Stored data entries
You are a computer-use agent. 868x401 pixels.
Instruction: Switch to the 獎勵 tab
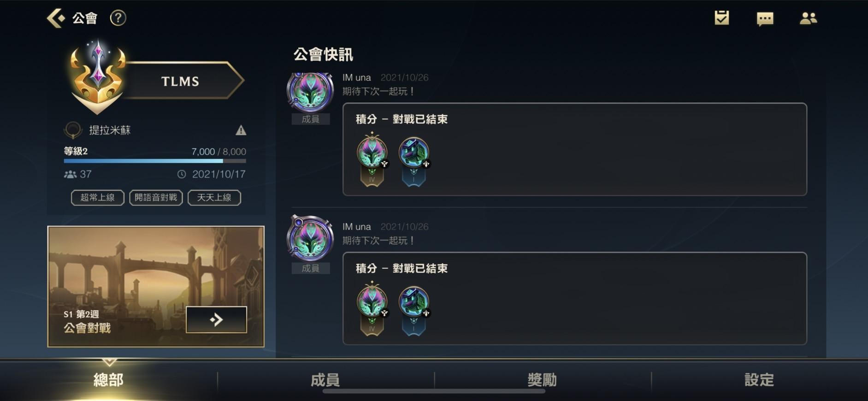click(x=543, y=380)
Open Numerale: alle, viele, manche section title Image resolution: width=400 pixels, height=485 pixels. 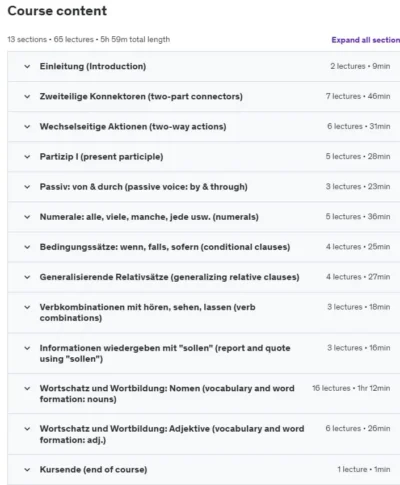pyautogui.click(x=149, y=217)
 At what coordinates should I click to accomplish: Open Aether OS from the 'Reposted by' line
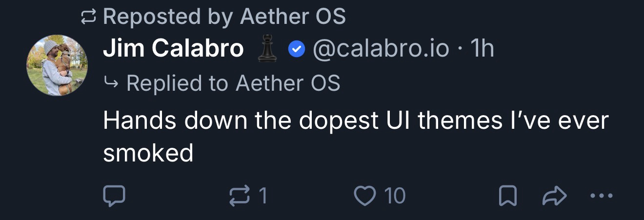point(293,17)
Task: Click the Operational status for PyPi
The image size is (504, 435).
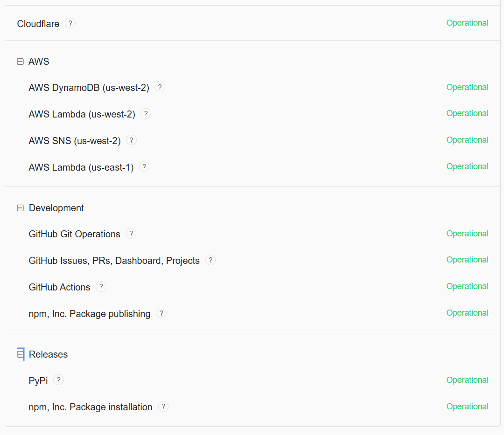Action: [467, 380]
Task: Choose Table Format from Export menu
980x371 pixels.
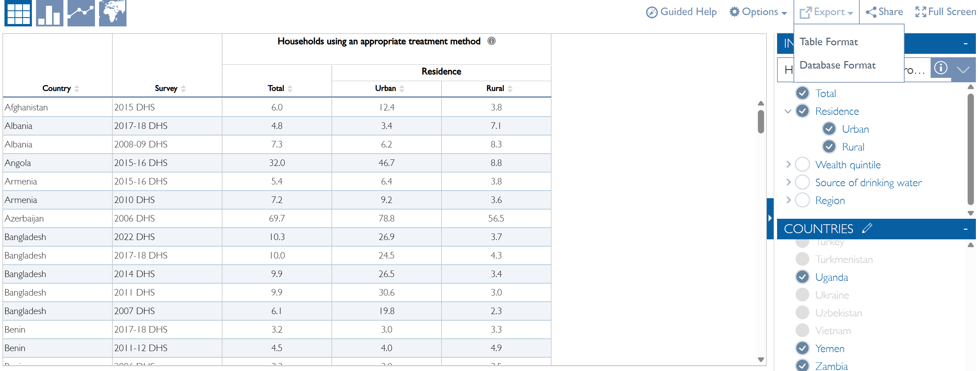Action: [829, 42]
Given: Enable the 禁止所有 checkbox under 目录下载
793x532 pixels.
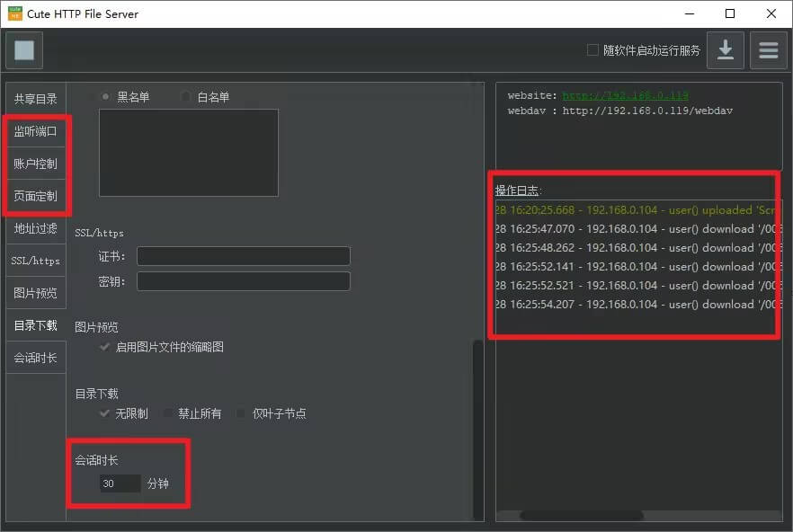Looking at the screenshot, I should 168,412.
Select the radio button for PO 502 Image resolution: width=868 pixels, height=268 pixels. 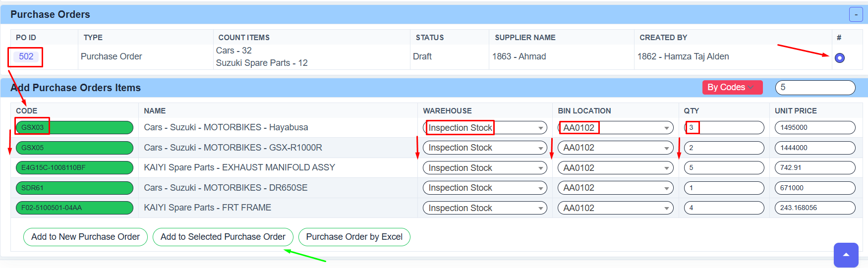839,58
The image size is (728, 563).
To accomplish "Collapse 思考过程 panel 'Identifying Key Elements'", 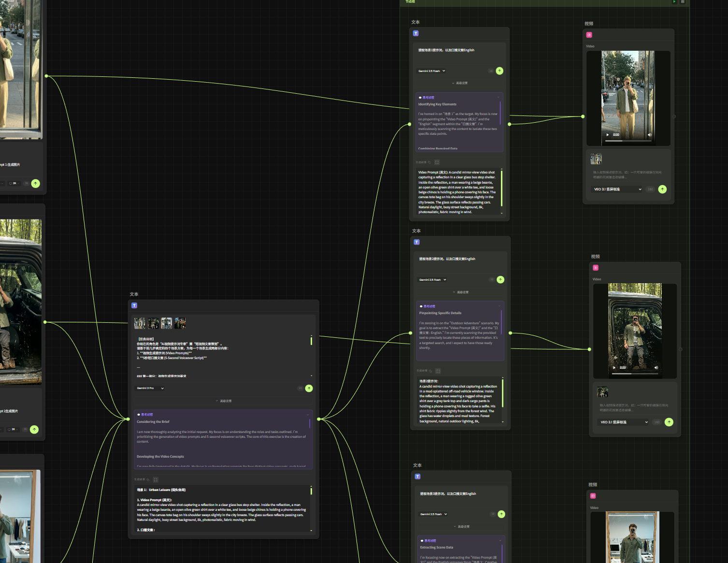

# What you have to do:
Quote, without alteration, the lines running from the line containing "The image size is (728, 563)." to the last line of the entries, and include no pictures.

# Result of the exercise:
The image size is (728, 563).
To accomplish "Collapse 思考过程 panel 'Identifying Key Elements'", 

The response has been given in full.